We have seen exactly this sort of situation before when we discussed subclassing and state machines. One has a set of state machines for the subclasses that are almost the same for all the subclasses except a few local states and the actual actions associated with the states. We can use the convenience of a superclass state machine to describe the states and transitions that are common among each of the subclass state machines and only need to define the Amount Valid and Amount Invalid states and transitions in the Withdrawal subclass.17 Note that this sort of thing maps very nicely to use case variants whenever the variants can be expressed in subclasses, as is the case here.

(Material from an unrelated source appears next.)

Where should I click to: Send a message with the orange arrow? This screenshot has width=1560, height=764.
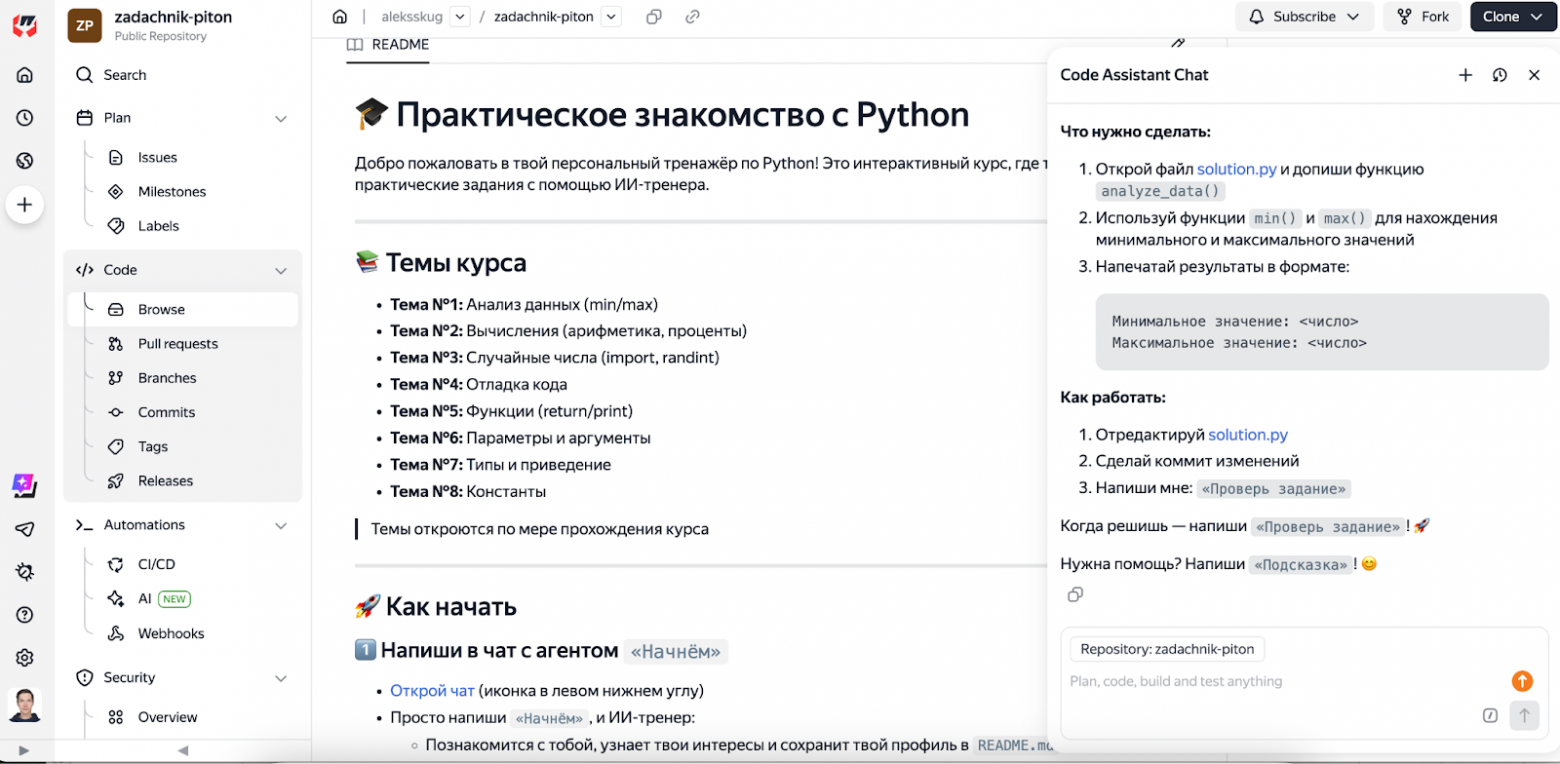tap(1522, 681)
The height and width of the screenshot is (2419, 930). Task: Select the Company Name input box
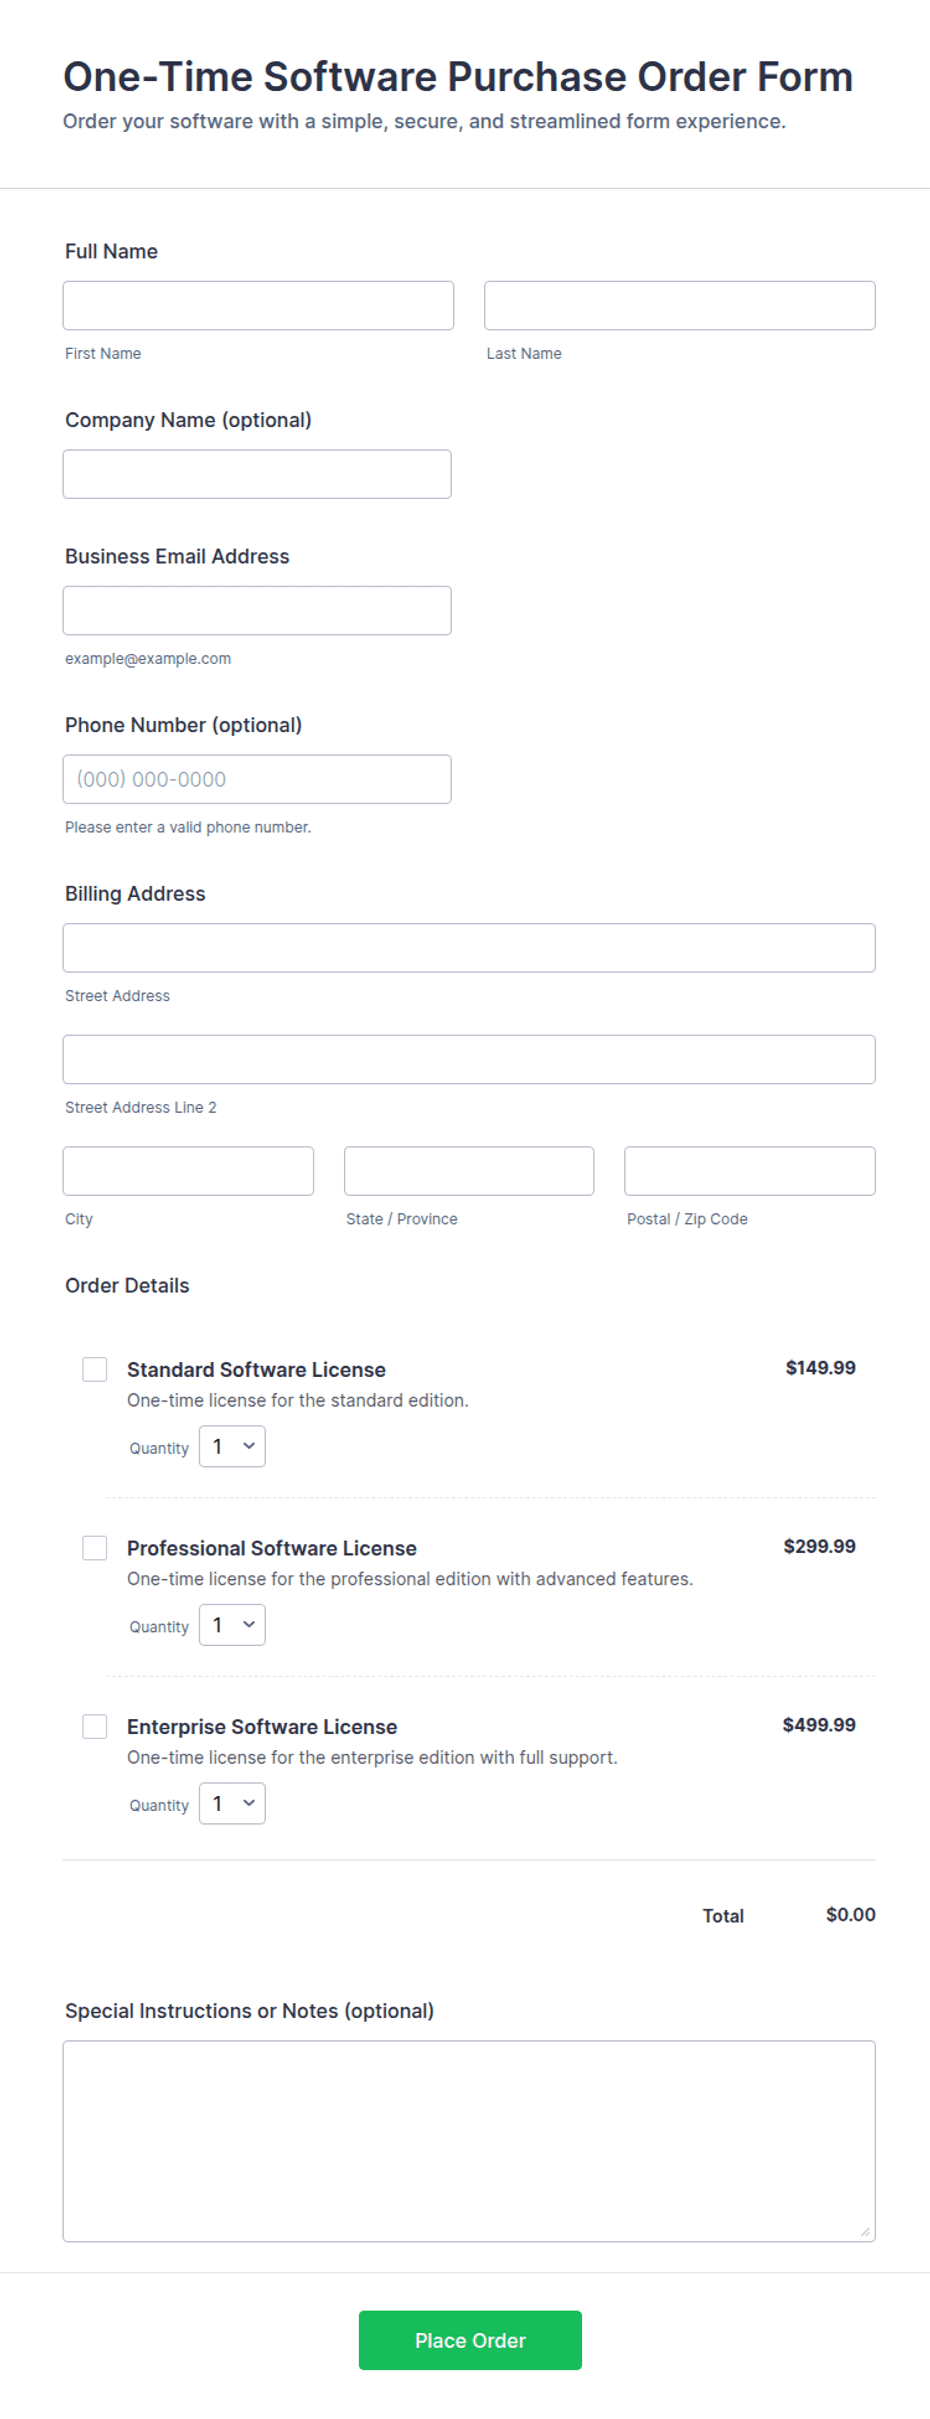coord(257,474)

The only remotely tricky processing would be around a Transfer. That requires two values to be processed and the message goes to the network port hardware rather than an ATM hardware element. Because of the way we have currently defined Dispatcher, the routing is not a problem and the values are just passed through from the Character Display. So all we have is a slightly different formatting of the event data packet in the state action. Alas, that is a theoretical toe stubber.

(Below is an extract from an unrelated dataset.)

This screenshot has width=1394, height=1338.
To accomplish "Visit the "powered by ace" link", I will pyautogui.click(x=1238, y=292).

If you recall the rules for FSAs, the alphabet on each transition to a given state must be identical. So the Amount Provided state technically can’t be the same for Deposit/Withdrawal and Transfer. As it happens, we have a clever way around this in the OO paradigm. We can make the event data packet itself an ADT, which hides the specific implementation and content behind abstraction. That allows us to have the consuming action “parse” the data packet based on embedded codes. However, one needs to be cautious about this: It hides a synchronization issue between sender and receiver because the encoding/decoding of the data packet needs to be consistent.

This sort of synchronization is significant to the basic problem solution here, so it should be more explicitly dealt with in the solution model. For this reason we want the Amount Provided state to be a subclass state. A different event will have to be used in the subclass state machines, which requires that the relationship navigation must be explicit to the subclass.

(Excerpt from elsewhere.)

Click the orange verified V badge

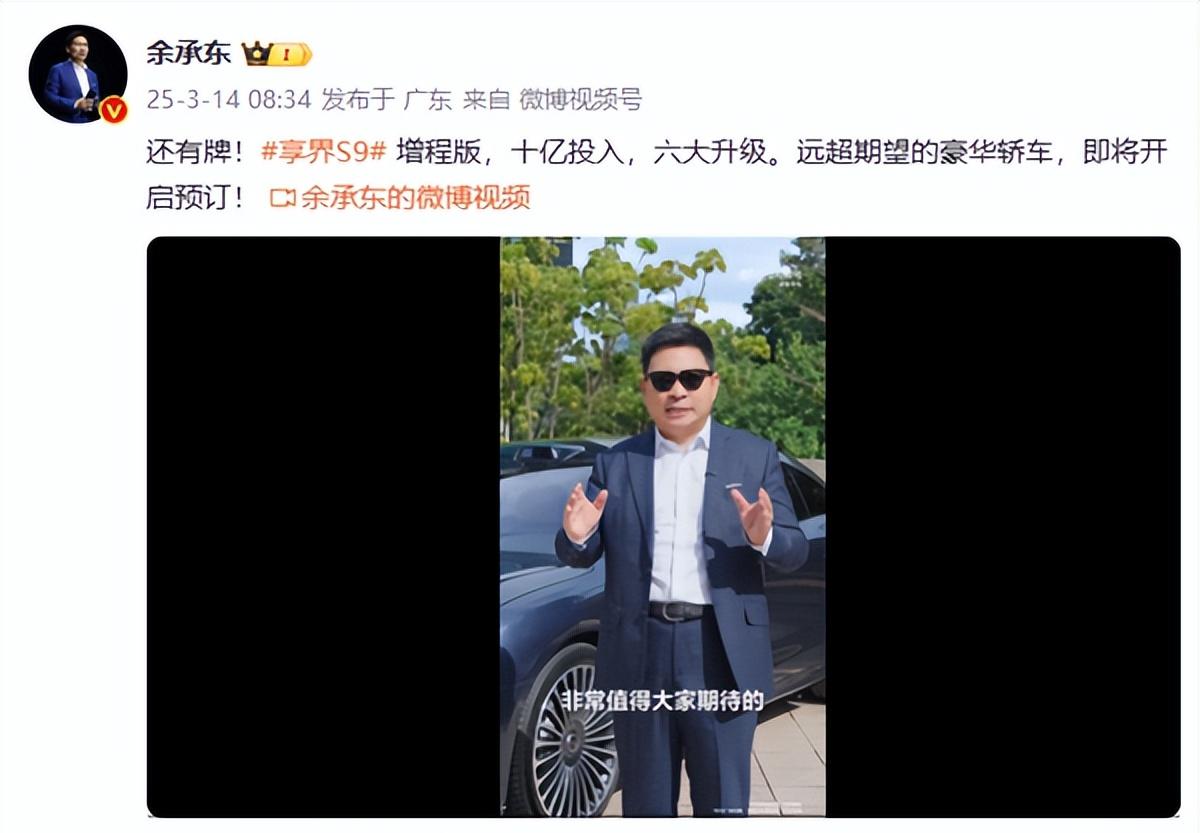coord(114,110)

If you have committed the ATM Class Model to memory you will note that each Transaction subclass already has its own associations, which means that all clients will be navigating those specific associations so there will be no polymorphic events. It also enables us to employ different event data packets because conceptually each subclass state machine is unique.

We have gone through a rather laborious analysis of these examples, including some deliberate false starts, intentionally to try to demonstrate how an experienced state machine developer thinks about state machines. Developing state machines is not very intuitive to the newcomer, so the extra verbosity is the best way of conveying the proper mindset.